Quantifying drug-related 5-HT1A receptor occupancy with [18F]MPPF

Rationale: There is an increased interest in measuring the interaction of new or established drugs with their targets, in order to gain a better understanding of their mechanisms of action. PET can provide this information if an appropriate radioligand is available. [18F]MPPF (4-(2'-methoxyphenyl)-1-[2'-(N-2"-pyridinyl)-p-[18F]fluorobenzamido]ethylpiperazine) is a selective radioligand for serotonin 5-HT1A receptors. We have established that the binding potential (BP=Bmax/KD) of [18F]MPPF for cerebral 5-HT1A receptors can be assessed in human brain without arterial sampling.
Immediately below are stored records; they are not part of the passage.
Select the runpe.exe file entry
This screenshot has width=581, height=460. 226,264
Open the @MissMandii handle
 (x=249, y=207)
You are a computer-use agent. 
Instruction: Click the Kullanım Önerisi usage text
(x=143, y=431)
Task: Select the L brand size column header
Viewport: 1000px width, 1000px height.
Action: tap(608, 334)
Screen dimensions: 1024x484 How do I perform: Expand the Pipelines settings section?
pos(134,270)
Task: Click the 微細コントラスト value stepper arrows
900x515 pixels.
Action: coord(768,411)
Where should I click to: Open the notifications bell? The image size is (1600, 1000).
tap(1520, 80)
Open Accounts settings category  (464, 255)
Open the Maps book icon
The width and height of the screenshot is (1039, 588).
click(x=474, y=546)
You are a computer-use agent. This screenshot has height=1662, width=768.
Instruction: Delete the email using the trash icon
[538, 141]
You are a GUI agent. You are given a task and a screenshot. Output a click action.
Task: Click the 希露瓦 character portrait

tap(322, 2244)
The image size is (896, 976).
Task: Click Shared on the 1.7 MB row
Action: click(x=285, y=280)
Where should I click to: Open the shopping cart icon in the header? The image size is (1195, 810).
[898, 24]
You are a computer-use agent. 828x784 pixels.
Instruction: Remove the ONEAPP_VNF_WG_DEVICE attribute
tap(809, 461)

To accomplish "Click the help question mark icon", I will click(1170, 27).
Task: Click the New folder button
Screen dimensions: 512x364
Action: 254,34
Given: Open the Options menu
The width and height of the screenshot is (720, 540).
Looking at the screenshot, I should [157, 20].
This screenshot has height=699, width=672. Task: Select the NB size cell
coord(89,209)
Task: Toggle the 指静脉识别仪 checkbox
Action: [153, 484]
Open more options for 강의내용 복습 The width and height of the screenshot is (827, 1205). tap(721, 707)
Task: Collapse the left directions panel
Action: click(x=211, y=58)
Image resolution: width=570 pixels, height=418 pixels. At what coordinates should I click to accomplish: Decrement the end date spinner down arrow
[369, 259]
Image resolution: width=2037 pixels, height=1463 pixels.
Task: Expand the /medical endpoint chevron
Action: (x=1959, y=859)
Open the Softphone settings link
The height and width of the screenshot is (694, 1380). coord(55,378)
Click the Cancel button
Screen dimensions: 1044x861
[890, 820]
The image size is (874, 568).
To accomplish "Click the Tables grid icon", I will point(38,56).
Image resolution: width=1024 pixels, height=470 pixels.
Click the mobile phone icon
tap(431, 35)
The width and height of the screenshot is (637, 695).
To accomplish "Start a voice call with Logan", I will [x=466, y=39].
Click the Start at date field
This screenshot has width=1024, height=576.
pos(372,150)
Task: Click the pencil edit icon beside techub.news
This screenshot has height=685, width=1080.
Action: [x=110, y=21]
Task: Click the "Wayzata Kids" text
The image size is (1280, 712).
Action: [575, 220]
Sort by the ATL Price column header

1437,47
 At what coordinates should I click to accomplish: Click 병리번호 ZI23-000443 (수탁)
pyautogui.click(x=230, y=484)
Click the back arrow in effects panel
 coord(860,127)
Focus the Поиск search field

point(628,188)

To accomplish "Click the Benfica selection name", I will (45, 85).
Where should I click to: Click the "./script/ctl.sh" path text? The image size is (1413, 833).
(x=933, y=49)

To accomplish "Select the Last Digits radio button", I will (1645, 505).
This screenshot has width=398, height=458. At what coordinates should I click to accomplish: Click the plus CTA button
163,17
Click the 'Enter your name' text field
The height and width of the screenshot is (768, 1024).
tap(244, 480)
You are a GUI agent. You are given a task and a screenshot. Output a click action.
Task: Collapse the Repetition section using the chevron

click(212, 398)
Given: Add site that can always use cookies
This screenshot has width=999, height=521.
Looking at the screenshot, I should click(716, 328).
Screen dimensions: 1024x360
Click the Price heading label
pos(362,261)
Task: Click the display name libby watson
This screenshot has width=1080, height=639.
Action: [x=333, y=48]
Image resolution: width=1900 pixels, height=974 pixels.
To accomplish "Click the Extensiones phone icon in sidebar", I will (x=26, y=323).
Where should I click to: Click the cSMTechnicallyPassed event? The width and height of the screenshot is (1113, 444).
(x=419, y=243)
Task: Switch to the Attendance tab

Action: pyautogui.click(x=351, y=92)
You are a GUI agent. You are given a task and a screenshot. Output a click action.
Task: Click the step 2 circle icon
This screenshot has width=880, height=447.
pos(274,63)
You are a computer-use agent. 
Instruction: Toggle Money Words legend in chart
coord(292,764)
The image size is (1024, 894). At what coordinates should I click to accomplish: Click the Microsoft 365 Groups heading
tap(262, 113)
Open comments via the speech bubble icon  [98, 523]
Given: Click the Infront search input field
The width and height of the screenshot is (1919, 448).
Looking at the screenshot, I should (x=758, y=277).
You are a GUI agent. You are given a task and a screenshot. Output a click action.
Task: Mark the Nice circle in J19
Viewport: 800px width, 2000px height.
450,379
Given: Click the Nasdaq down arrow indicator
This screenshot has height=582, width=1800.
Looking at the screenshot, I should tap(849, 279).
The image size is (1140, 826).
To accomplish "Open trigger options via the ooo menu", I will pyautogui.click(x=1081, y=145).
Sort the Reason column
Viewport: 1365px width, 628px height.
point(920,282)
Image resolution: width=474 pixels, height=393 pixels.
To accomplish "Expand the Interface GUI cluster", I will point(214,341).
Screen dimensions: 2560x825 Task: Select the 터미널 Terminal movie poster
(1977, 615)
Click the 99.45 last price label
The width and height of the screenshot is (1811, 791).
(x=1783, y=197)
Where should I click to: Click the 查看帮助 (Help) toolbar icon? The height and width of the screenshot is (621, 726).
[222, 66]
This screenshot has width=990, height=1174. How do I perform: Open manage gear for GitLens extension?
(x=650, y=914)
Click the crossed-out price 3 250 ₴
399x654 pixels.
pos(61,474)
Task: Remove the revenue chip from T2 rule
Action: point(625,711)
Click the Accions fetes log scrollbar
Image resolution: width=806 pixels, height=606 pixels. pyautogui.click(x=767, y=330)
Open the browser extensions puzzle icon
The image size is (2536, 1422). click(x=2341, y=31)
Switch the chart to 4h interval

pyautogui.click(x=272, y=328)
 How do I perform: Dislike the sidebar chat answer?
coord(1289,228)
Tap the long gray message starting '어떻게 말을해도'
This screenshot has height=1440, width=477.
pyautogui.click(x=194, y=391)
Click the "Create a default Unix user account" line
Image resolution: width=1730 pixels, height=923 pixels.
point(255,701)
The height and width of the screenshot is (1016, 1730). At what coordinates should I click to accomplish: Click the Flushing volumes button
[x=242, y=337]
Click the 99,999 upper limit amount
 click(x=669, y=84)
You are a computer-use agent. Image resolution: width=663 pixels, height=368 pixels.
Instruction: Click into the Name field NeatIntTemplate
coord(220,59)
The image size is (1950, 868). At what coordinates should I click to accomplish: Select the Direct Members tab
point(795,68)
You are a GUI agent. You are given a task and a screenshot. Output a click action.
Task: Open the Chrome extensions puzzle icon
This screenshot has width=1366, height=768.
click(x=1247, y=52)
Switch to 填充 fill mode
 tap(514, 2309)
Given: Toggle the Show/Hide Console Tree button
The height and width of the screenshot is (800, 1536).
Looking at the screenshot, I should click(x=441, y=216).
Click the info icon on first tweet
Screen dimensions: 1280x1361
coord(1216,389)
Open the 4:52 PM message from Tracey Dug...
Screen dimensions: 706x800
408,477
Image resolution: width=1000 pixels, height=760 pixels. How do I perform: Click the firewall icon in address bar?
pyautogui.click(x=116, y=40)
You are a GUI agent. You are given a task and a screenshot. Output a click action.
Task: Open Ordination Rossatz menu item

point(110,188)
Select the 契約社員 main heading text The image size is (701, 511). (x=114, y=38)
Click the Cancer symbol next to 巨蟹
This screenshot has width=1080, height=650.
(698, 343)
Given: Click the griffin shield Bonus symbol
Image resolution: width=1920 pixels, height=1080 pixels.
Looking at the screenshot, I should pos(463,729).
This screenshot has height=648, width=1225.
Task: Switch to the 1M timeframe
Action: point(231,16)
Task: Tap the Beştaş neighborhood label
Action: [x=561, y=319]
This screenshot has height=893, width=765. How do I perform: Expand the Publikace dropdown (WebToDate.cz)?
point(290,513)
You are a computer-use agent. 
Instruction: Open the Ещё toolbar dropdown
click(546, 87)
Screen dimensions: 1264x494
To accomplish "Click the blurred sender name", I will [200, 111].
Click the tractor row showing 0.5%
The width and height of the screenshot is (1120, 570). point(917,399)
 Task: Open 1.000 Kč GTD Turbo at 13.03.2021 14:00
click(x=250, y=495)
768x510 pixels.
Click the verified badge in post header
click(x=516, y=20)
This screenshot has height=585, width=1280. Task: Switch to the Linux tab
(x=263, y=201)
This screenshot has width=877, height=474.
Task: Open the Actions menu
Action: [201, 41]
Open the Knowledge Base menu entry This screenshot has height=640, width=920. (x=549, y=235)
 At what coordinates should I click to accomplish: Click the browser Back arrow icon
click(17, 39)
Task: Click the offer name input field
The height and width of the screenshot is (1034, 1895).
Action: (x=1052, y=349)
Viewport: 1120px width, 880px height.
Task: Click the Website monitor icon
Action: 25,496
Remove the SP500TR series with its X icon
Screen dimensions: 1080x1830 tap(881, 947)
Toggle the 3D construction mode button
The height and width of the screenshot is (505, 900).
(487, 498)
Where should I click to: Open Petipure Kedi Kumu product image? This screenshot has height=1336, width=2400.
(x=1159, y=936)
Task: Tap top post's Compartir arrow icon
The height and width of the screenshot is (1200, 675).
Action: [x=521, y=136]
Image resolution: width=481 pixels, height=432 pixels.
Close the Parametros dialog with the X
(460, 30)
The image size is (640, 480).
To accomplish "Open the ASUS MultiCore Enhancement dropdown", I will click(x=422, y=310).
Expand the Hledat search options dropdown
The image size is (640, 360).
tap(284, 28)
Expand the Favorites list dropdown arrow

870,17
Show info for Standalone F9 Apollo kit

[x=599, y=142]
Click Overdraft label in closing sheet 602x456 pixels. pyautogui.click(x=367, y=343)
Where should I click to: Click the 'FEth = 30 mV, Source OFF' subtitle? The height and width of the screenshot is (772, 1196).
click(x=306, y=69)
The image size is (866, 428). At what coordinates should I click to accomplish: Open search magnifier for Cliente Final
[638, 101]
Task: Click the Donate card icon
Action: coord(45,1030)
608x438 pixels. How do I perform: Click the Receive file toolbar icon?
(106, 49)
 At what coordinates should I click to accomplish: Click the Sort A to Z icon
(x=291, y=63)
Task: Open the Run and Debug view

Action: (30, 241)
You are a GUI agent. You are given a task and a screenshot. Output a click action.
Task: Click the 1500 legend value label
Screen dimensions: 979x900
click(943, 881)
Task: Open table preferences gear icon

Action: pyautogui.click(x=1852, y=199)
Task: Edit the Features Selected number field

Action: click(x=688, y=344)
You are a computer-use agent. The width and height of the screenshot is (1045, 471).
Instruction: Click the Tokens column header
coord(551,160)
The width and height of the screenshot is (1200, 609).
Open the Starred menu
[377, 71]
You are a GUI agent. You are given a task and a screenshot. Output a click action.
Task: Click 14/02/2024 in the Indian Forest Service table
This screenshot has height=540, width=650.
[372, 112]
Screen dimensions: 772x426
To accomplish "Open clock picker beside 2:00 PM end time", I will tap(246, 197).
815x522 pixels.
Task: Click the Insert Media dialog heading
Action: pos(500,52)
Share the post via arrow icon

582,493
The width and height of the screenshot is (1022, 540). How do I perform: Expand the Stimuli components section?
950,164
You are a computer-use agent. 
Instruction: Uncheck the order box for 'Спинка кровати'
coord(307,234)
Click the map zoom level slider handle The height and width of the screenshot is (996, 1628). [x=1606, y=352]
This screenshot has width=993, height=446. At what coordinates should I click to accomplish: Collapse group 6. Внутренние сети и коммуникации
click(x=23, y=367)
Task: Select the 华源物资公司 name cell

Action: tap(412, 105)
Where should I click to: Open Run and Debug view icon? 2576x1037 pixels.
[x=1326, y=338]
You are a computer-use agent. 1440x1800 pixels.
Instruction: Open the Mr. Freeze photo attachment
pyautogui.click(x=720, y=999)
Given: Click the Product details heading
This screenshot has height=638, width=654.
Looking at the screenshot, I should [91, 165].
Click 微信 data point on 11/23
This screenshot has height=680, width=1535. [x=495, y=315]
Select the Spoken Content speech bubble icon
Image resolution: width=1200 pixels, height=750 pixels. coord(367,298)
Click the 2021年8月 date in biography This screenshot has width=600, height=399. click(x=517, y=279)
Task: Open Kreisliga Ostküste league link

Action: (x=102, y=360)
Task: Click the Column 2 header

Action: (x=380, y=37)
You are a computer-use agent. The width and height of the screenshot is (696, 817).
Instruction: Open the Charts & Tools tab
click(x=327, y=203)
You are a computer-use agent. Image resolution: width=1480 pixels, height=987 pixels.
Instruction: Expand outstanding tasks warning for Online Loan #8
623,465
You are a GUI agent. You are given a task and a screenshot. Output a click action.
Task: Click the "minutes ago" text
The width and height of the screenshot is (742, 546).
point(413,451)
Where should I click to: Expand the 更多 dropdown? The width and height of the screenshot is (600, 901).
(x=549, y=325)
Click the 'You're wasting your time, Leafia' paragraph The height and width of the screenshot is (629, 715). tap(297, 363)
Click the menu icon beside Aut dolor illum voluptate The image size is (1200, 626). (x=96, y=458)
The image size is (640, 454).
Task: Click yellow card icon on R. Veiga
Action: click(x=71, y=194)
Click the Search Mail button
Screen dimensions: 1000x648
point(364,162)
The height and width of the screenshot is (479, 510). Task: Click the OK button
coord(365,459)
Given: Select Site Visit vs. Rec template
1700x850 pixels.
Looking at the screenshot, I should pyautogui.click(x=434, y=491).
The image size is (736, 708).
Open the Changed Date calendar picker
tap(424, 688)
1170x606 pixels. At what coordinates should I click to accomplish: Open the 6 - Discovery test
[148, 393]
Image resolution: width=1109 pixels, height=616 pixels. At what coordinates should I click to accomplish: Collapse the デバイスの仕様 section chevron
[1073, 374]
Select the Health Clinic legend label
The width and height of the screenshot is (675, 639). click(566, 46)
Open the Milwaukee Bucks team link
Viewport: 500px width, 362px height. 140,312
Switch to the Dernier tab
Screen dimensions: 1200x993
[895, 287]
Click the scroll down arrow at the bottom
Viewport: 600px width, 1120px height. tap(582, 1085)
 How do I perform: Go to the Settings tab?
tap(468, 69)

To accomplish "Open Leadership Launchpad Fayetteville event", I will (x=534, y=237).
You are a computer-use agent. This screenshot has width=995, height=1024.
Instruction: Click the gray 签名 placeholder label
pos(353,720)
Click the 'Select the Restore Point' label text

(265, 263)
Objectives: The aim of this study was to assess if 5-HT1A receptor occupancy can be measured through calculation of a drug-related decrease in BP with [18F]MPPF and PET. Methods: Six volunteers were scanned twice using a Siemens Exact HR+ camera following injection of 70±18 MBq [18F]MPPF (baseline and medicated conditions). Before the second scan, volunteers orally received either 3×10 mg pindolol at T=–15.5 h, T=–6.5 h, and T=–1.5 h (n=3) or 10 mg buspirone in a single dose at T=–1.5 h (n=3). Binding potentials were calculated using the simplified reference tissue model with the cerebellum as reference. Results: Administration of 30 mg pindolol led to a significant reduction in [18F]MPPF binding potential of 42±17%. In contrast, no significant reduction of [18F]MPPF binding potential was observed following administration of buspirone (5±17%). Conclusions: These results show that [18F]MPPF can be used for measurement of drug-related 5-HT1A receptor occupancy and may be of particular interest in determining the 5-HT1A receptor interaction of new or established drugs in phase 1 and early phase 2 drug trials. Apparently, the 5-HT1A partial agonist buspirone is already clinically effective at low levels of 5-HT1A receptor occupancy.